Toxic odour causes pollution to environment. Removal of odour from wet processing sections of leather tanneries is important to preserve safety and occupational health. Such odour causing gases are identified in nature and are identified mostly as Ammonia, Hydrogen sulfide and Volatile organic compounds. The main constituents of odorous gases in tanneries are VOC’s (evolved during the action of enzymes in the process of decomposition and oxidation of hides and skin), NH3 and H2S (evolved during the unhairing and deliming in the processing of leather). Out of these, NH3 (Ammonical Smell) and H2S (Rotten-Egg like smell); both are toxic gases which are responsible for causing malodor in tanneries. Ozone has a very high oxidation potential which means that it breaks down the molecular structures of such odor-causing compounds. Since, odors often originate from organic compounds; these can easily be broken down with ozone. Great results have been seen in removal of H2S (hydrogen sulfide) and other volatile organic compounds (VOC) in such scenarios.

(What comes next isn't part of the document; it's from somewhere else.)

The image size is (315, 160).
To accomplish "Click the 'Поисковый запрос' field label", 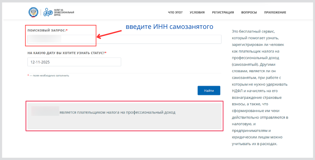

Natural Rubber (NR) processing sector is an industry which produces raw materials used for the manufacture of rubber industrial products (conveyor belts, rubber rollers, etc.), automotive products (fan belts, radiator hoses, etc.), latex products (rubber gloves, toys hygienic products, etc.) and many kinds of adhesives .The major users of natural rubber are tire and footwear industries. The effluent from latex concentrate factories contains high level of sulfate which originated from sulfuric acid used in the coagulation of skim latex. The high level of sulfate in this process can cause problem in the biological anaerobic treatment system as high levels of H2S will be liberated to the environment and malodor problems shall be generated. The free H2S also inhibits the digestion process, which gives lower organic removal efficiency. Ozone has been an effective treatment method for the removal of H2S from such exhausts.
Volatile organic compounds (VOCs) are the primary air pollutants emitted from rendering operations. The major constituents that have been qualitatively identified as potential emissions include organic sulfides, disulfides, C-4 to C-7 aldehydes, trimethylamine, C-4 amines, quinoline, dimethyl pyrazine, other pyrazines, and C-3 to C-6 organic acids. Ozone’s job is to oxidize or disassemble compounds that have combined to create the penetrating or truly offensive odors. These odors are typically base substances that have combined to form long-chain molecules, usually through anaerobic processes. The long-chain bonds of these compounds are relatively weak and can be easily broken down in the presence of a strong oxidizer like ozone.
In the printing industry, ever higher demands on quality and productivity lead to more solvents and additives. As a result, volatile organic substances are released in the printing process in quantities which – depending on the percent coverage – exceed permitted limits by far. The process of solvent-based printing is simple: A solvent component mixes with the ink, carries the ink to the media and is printed on the same media. The solvent then evaporates, leaving the ink behind to produce a print. This is where the problem begins. The evaporated solvent product has been deemed hazardous to people when exposed to high-concentration levels. Ozone has a knack of oxidizing such VOCs and has proved to be quite effective in reducing its concentrations from the exhaust air. Even the possibility of recycling such air can be considered with proper treatment.